The Office of the National Coordinator for Health Information Technology (ONC) is trying to shake the Health Insurance Portability and Accountability Act’s (HIPAA’s) (P.L. 104-91) image as a roadblock to information-sharing. In a four-part blog series, Chief Privacy Officer Lucia Savage, J.D., and Privacy Analyst Aja Brooks, J.D. described HIPAA’s promotion of interoperability through permitted uses and disclosures that do not require covered entities (CEs) to first obtain written authorization from the patient.  The posts provided real-life examples of permitted uses and disclosure involved in exchanges for both treatment and health care operations.


If an individual authorizes a release of protected health information (PHI) in writing, including when she requests that the PHI be sent directly to a third party, a CE or business associate (BA) must generally comply.  However, CEs and BAs are often uncomfortable releasing PHI when such authorization has not been given.  The blogs emphasize that HIPAA provides for the release of PHI for treatment and health care operations of either the disclosing CE or the recipient CE (45 CFR 164.506(c)).
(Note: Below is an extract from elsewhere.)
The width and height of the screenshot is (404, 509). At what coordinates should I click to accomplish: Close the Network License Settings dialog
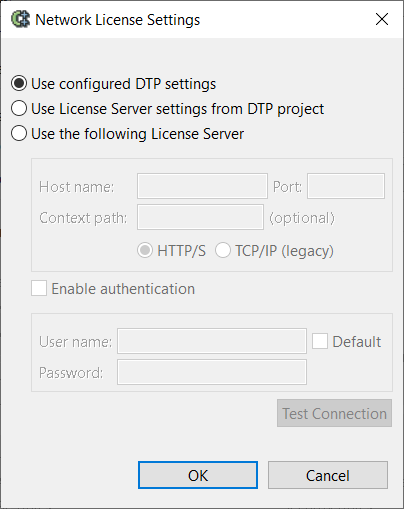point(382,19)
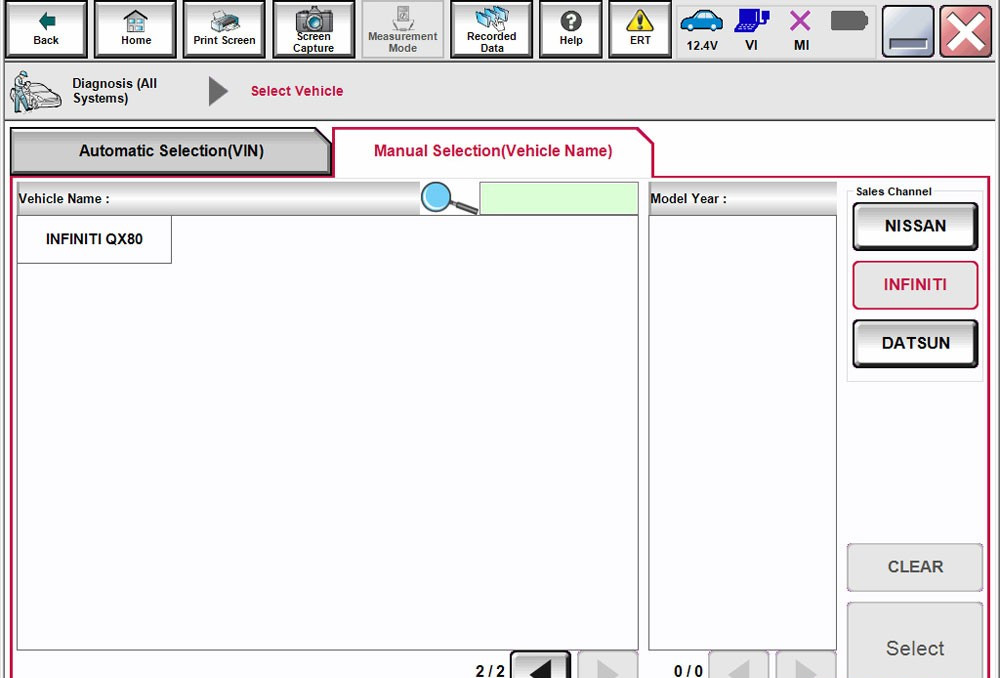The height and width of the screenshot is (678, 1000).
Task: Select the INFINITI sales channel
Action: [x=914, y=285]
Treatment is defined pursuant to 45 C.F.R. 164.501 and includes, in addition to traditional treatment, referrals, coordination of health care services with a third party, and consultation between providers. A disclosing provider is responsible for disclosing the information in a  permitted and secure manner, such as via certified electronic health record technology (CEHRT), but will not be liable for any actions that the recipient takes with that information.

Health care operations

Covered entities may also disclose information to other CEs or their respective BAs without authorization in certain circumstances related to health care operations, including those involving case management and quality assessment and improvement.  In all instances, both CEs involved in the exchange must have an existing or previous relationship with the patient, the requested PHI must pertain to that relationship, and the disclosing CE must release only the minimum necessary information.  For example, a physician may disclose minimum necessary PHI related to diabetic and pre-diabetic patients to a health management company that is a BA of a health plan (CE) so that the health management company can, at the health plan’s request, provide semi-monthly nutritional advice to members. The ONC also indicated that providers who are part of an accountable care organization (ACO) and operate as an organized health care arrangement (OHCA) may provide PHI to the ACO’s quality committee for quality assessment purposes if, for example, the ACO is looking to improve its rate of hospital-acquired infections.  Similarly, a provider may provide PHI about a current patient to the patient’s former provider if the former provider needs that information for quality assessment.

HIPAA: a tool for sharing?

The blog authors explained that HIPAA is not only a tool to protect PHI, but can be used to enable access to that same information when necessary for patient care. They hoped that the posts “shed some light on how HIPAA supports the goal of nationwide, interoperable exchange of health information for patient care and health.”  Perhaps wary providers will take note.